Having finished coffee we embarked on the walk that Trevor had wanted to make following the South side of the river then out to the river mouth and along the breakwater to the lighthouse at the far end. The walk out to the end of the breakwater was long but it did afford a spectacular view back to the main beach which stretches South in front of the dunes and then on past the promenade.

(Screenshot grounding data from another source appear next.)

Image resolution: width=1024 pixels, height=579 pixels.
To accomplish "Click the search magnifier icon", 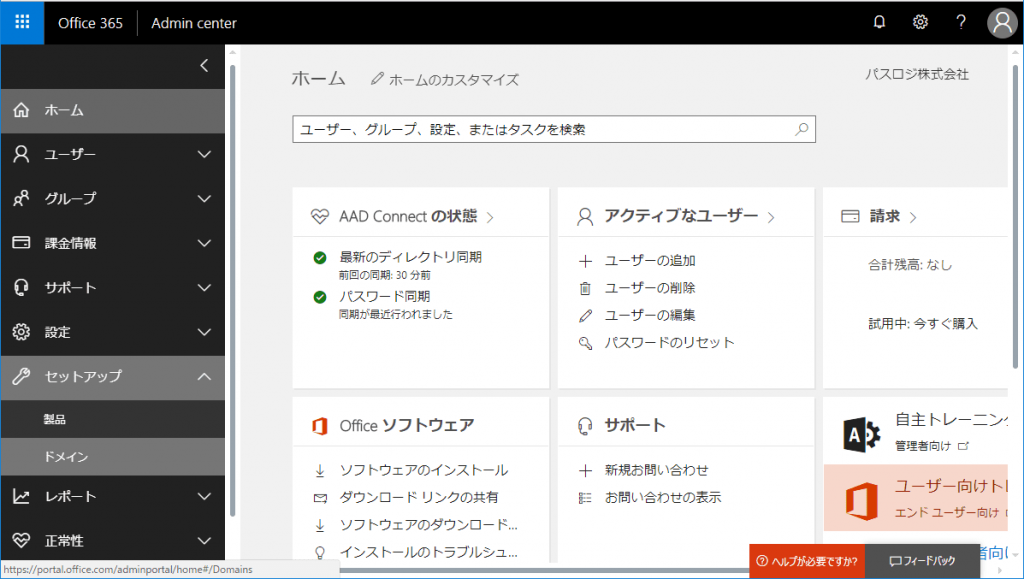I will pyautogui.click(x=801, y=129).
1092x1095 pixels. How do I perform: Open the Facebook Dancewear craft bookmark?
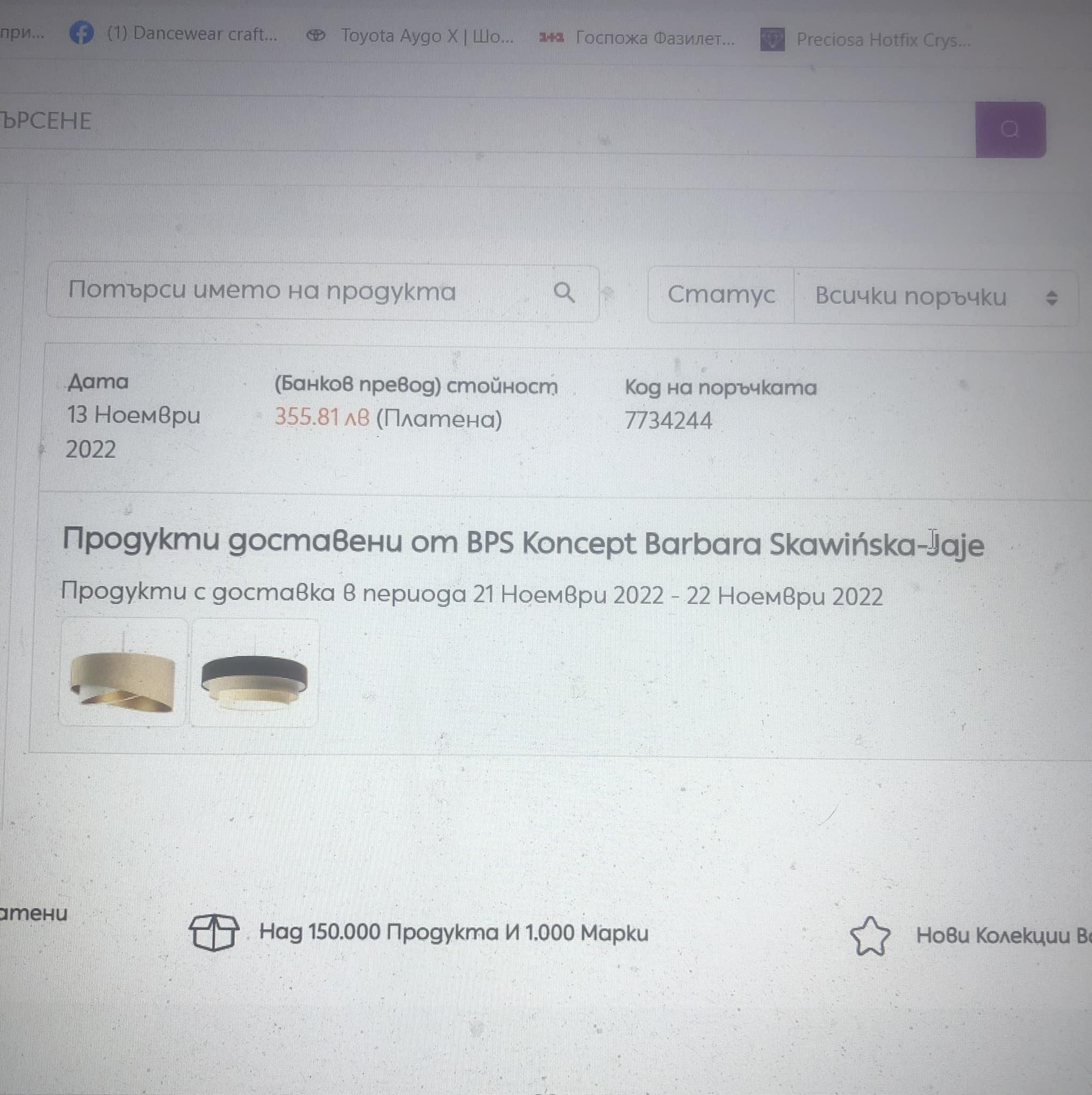173,34
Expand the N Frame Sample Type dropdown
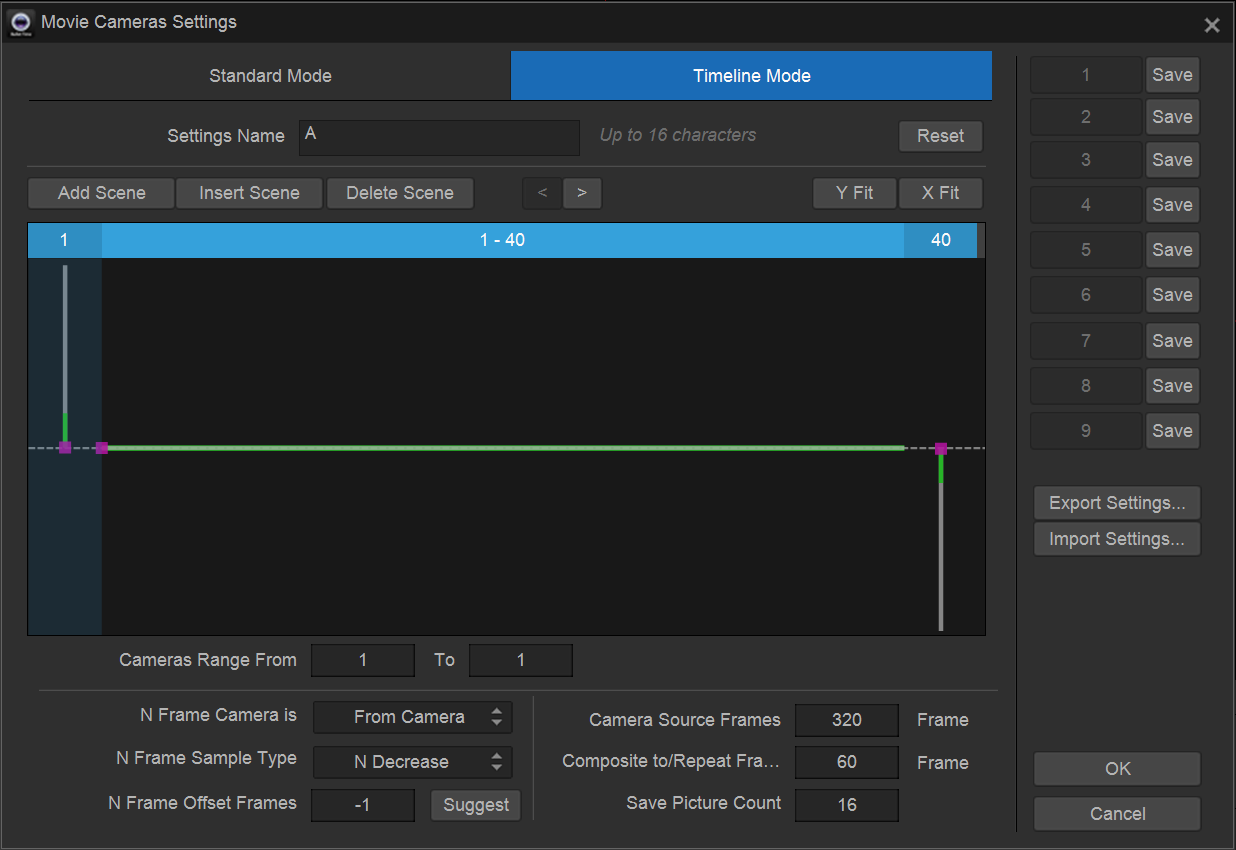 (412, 762)
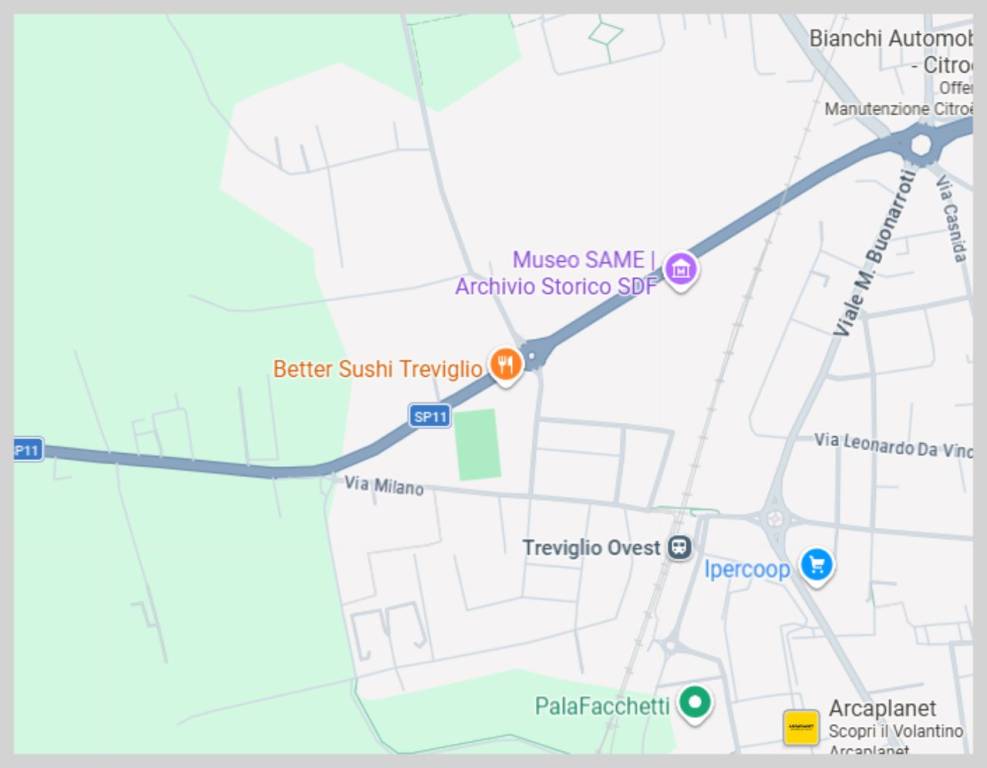Click the Viale M. Buonarroti street label

pyautogui.click(x=874, y=253)
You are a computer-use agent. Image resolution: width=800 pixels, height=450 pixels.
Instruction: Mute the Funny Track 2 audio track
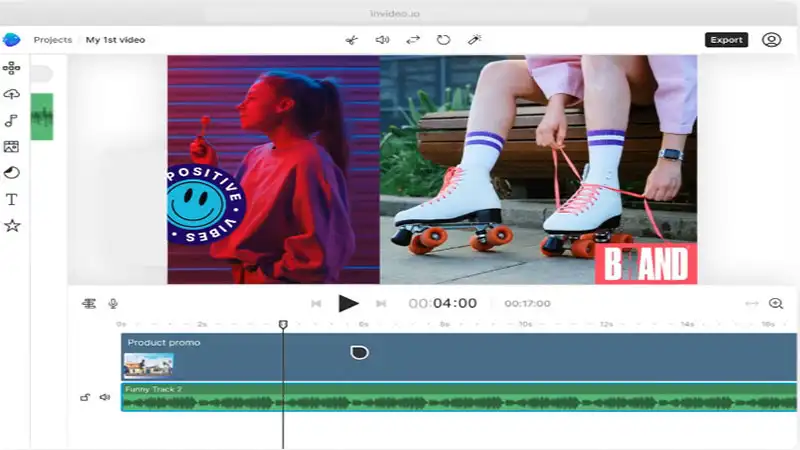[104, 397]

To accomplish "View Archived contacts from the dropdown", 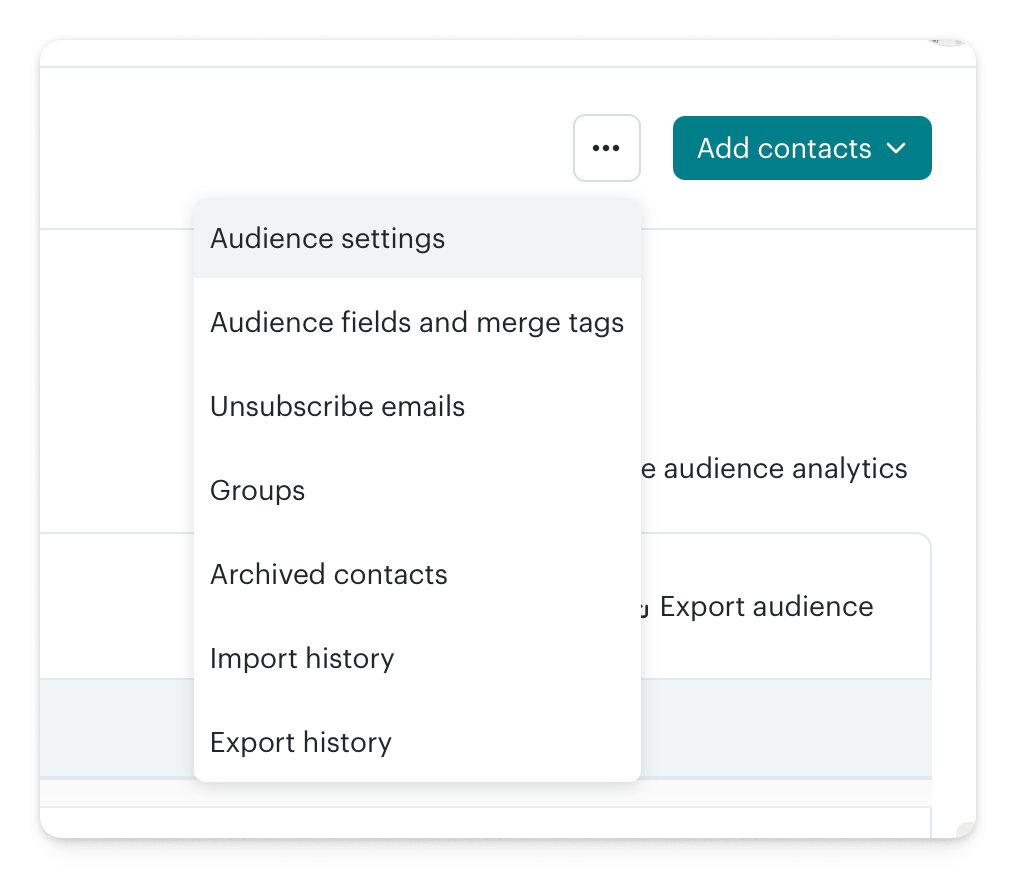I will pyautogui.click(x=328, y=575).
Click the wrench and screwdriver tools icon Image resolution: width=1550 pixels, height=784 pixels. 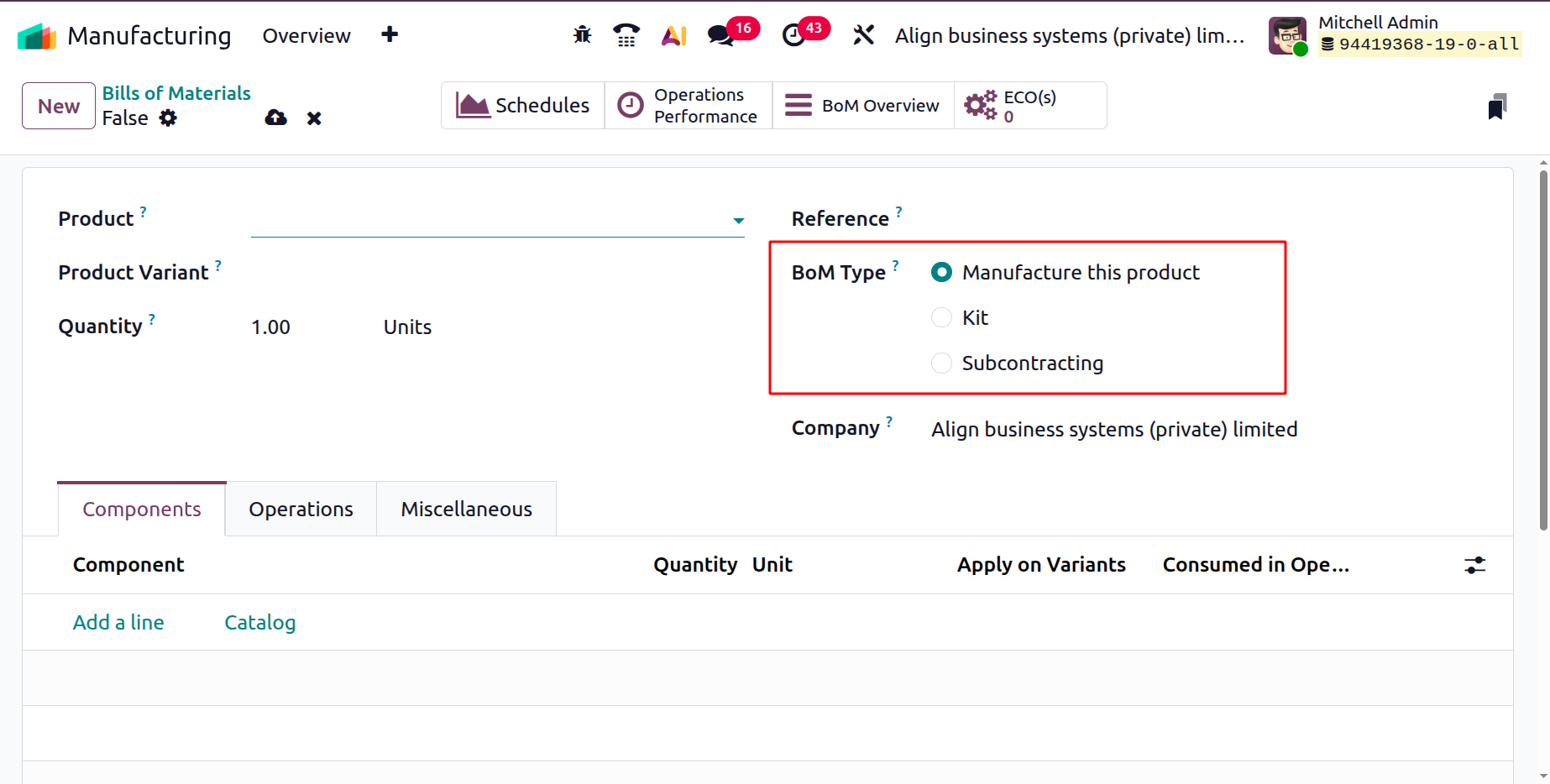point(863,35)
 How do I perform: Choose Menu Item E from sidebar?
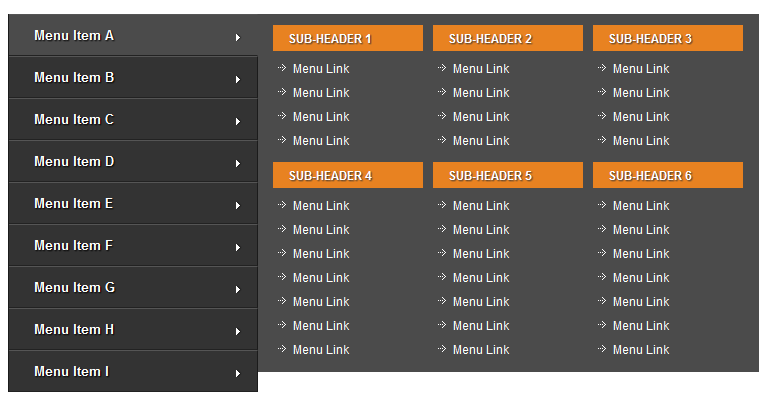click(x=74, y=204)
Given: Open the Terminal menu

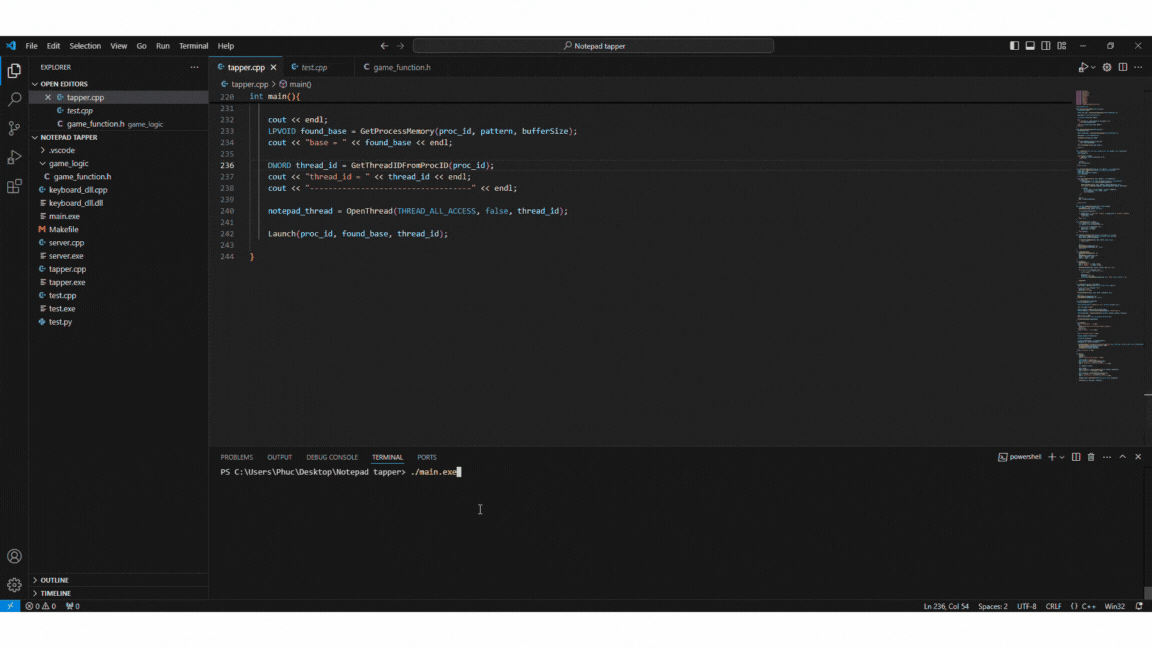Looking at the screenshot, I should 193,46.
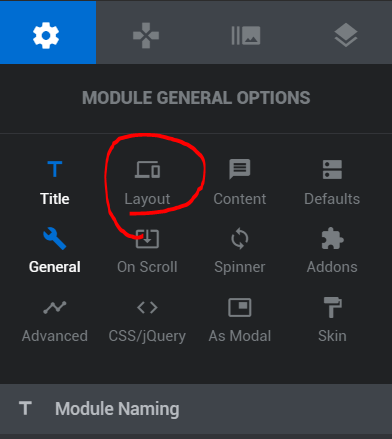Open the slide options image tab
This screenshot has height=439, width=392.
246,35
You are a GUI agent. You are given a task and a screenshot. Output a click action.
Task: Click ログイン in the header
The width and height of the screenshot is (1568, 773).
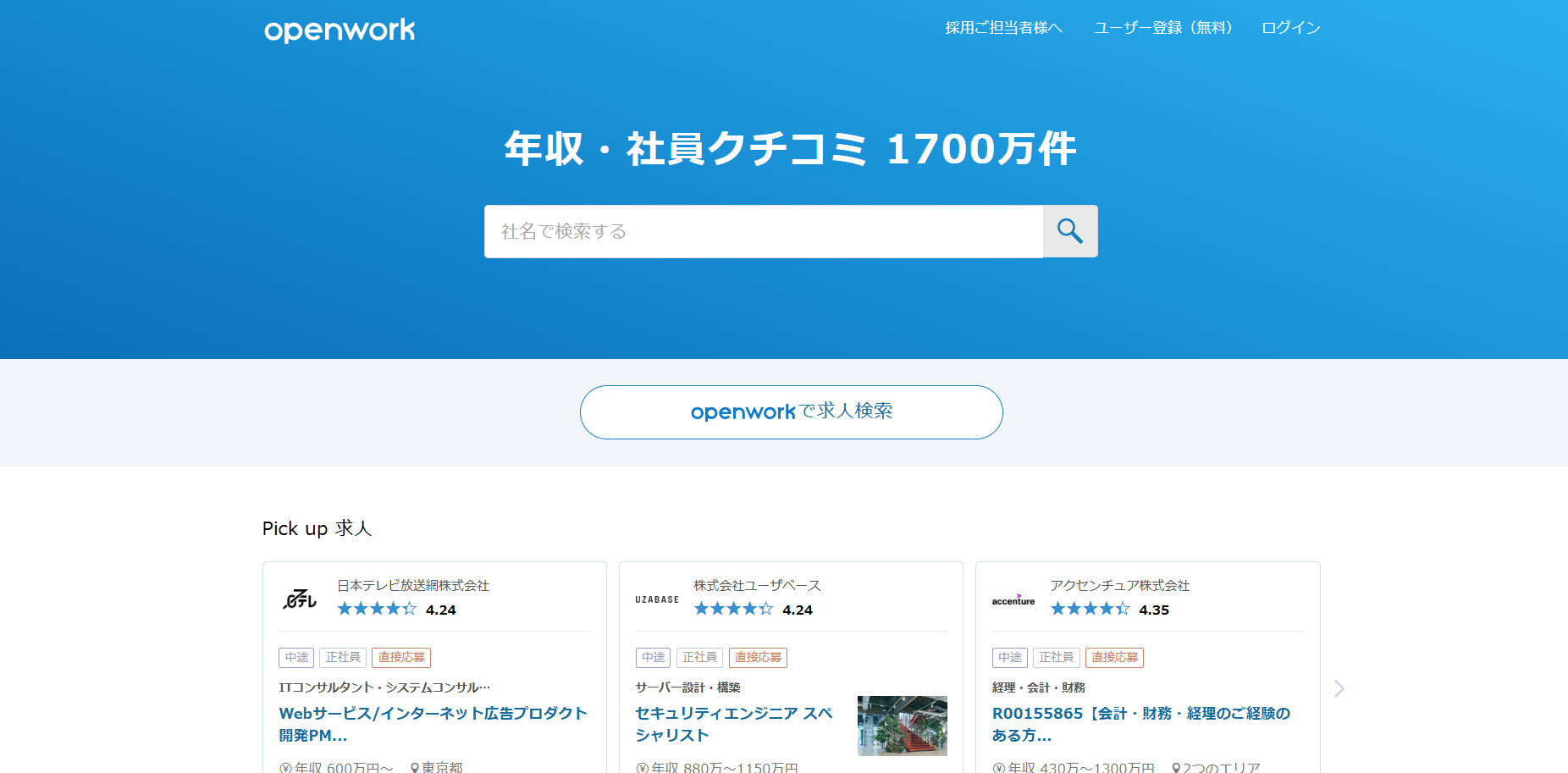1290,28
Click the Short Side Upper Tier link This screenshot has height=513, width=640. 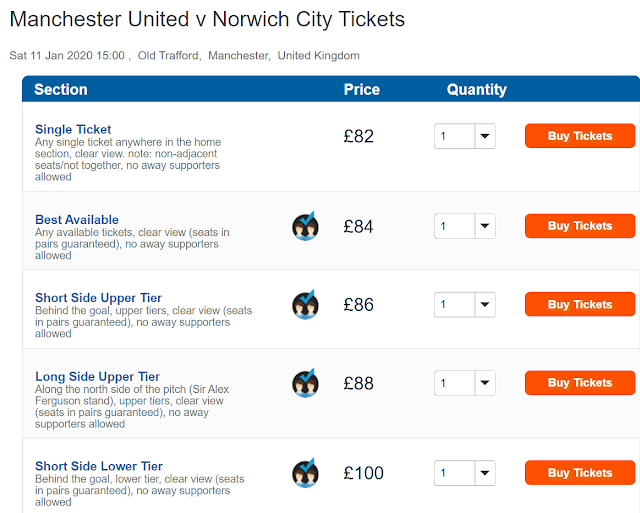98,298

We came back along the breakwater and over the dunes to the esplanade where we planned to have lunch. This promenade has changing facilities, toilets (including disabled toilets), cafés, crêperies, bars and restaurants. Behind all of this are the hotels and apartments and behind them the town runs back to the river. All along the promenade the restaurants had dining rooms on one side and tables under sun shades on the other. We looked at all of the restaurants, most offered a formula for lunch which is a limited choice menu at a reduced price. We chose Le Marlow, which seemed to have a predominately local clientele and a menu that suited our needs. My scooter wouldn’t fit in the small space under the sun shades and I couldn’t get into the dining room. The waitress, who wouldn’t win any beauty contests but was nonetheless delightful, moved a table from under the sunshades to the dining room side of the promenade, even though she was incredibly busy, so that I could sit at it on my scooter. We were just in the shade when we started our lunch which was just as well as the sun was beating down relentlessly. Trevor had his customary alcohol free beer and I had, don’t laugh, a Coke. Trevor started with mussels, so I had a gizzard salad, in an attempt to have something different to enable a broader review of the restaurant. Trevor’s mussels were good, he had plenty and they were perfectly cooked, the liquor was good he used his bread to mop it up with a smile on his face.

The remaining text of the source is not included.